Technical Expertise:
-
Strong knowledge of cybersecurity frameworks and compliance requirements in IT and OT environments (examples include: NIST CSF, ISO 27001, NERC CIP).
-
Familiarity with SCADA systems, ICS, PLCs, and segmented OT network design.
-
Previous experience in the hands-on configuration and tuning of SIEM, EDR, IAM, and firewall platforms (including Check Point) is valuable, as you will be responsible for directing, managing, and setting requirements for third-party providers delivering these services.
-
Experience with a variety of cybersecurity tools, such as Security Information and Event Management (SIEM) platforms including Microsoft Sentinel and Splunk; Endpoint Detection and Response (EDR) solutions like CrowdStrike and Defender for Endpoint; firewall and network security technologies such as Check Point, Palo Alto, and Cisco; Identity and Access Management (IAM) tools including Azure AD, Okta, and CyberArk; vulnerability management solutions like Tenable, Rapid7, and Qualys; OT security monitoring platforms such as Nozomi Networks, Dragos, and Claroty; as well as Cloud Security Posture Management (CSPM) tools like Microsoft Defender for Cloud and Wiz.
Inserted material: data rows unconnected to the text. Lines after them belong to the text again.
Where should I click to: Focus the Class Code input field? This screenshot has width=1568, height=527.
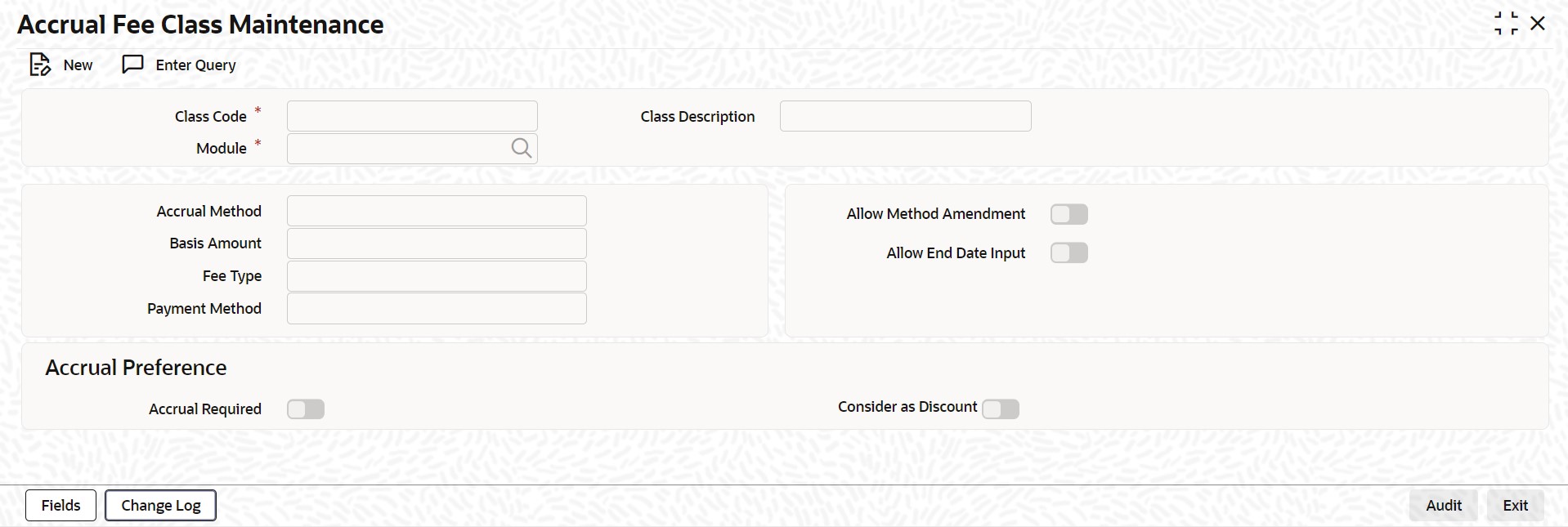[412, 116]
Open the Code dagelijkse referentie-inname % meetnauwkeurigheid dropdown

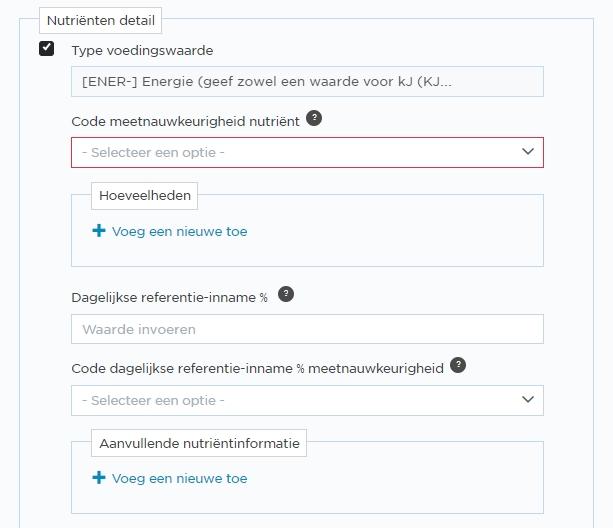(307, 400)
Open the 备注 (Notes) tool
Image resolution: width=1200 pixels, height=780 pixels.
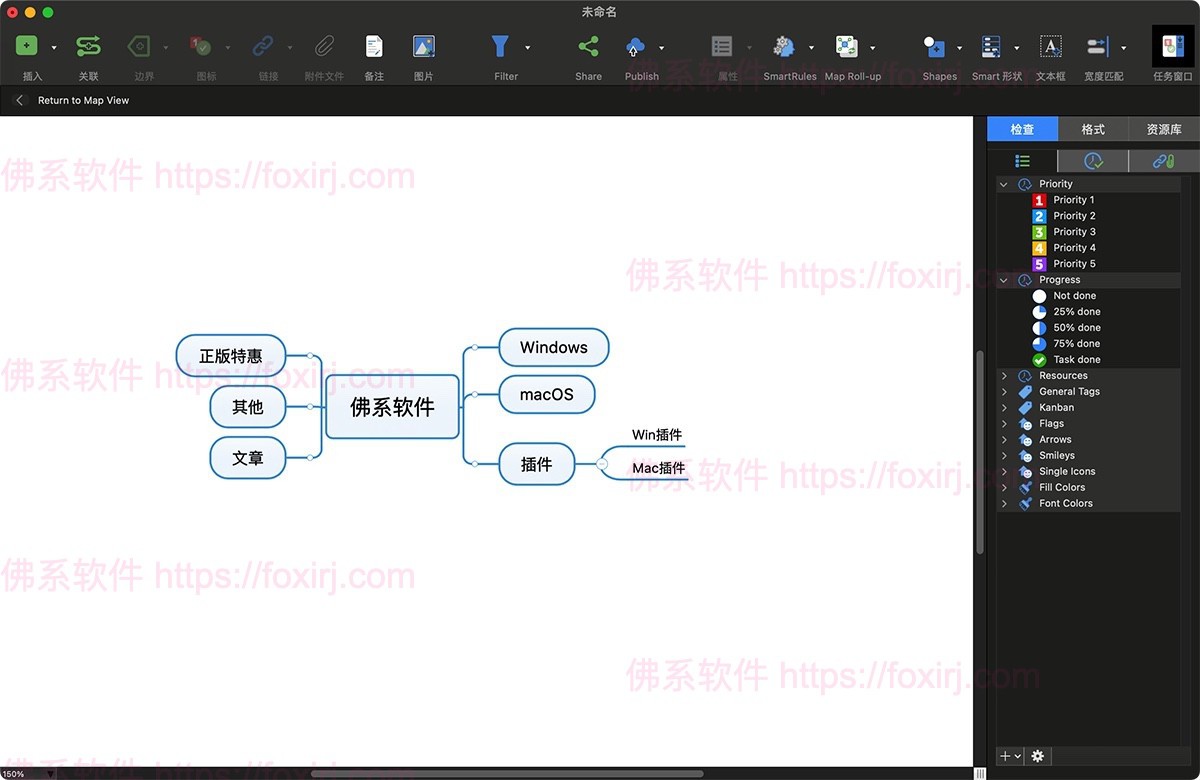(372, 46)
Certifications: CISSP, CISM, GICSP, GIAC, or equivalent.
Leadership & Communication: Strong ability to influence cross-functional teams and communicate effectively.
#LI-FD1
About Brookfield Renewable
Brookfield Renewable is one of the world’s largest owners, operators and developers of renewable power, with $52 billion of power assets under management. Our portfolio of hydropower, wind, solar and storage assets extends across North America, South America, Europe and Asia, totaling over 19,000 megawatts of installed capacity, with an 18,000-megawatt development pipeline.
Leveraging over 120 years of operating experience and industry-leading innovation, we drive value across our extensive clean energy platform and deliver innovative renewable power solutions that accelerate the world towards a sustainable, low-carbon future. Our value extends well beyond the clean energy we produce to fuel a sustainable, growing economy. From our extensive renewable power fleet we make positive economic, social and environmental impacts in the communities where we live and work.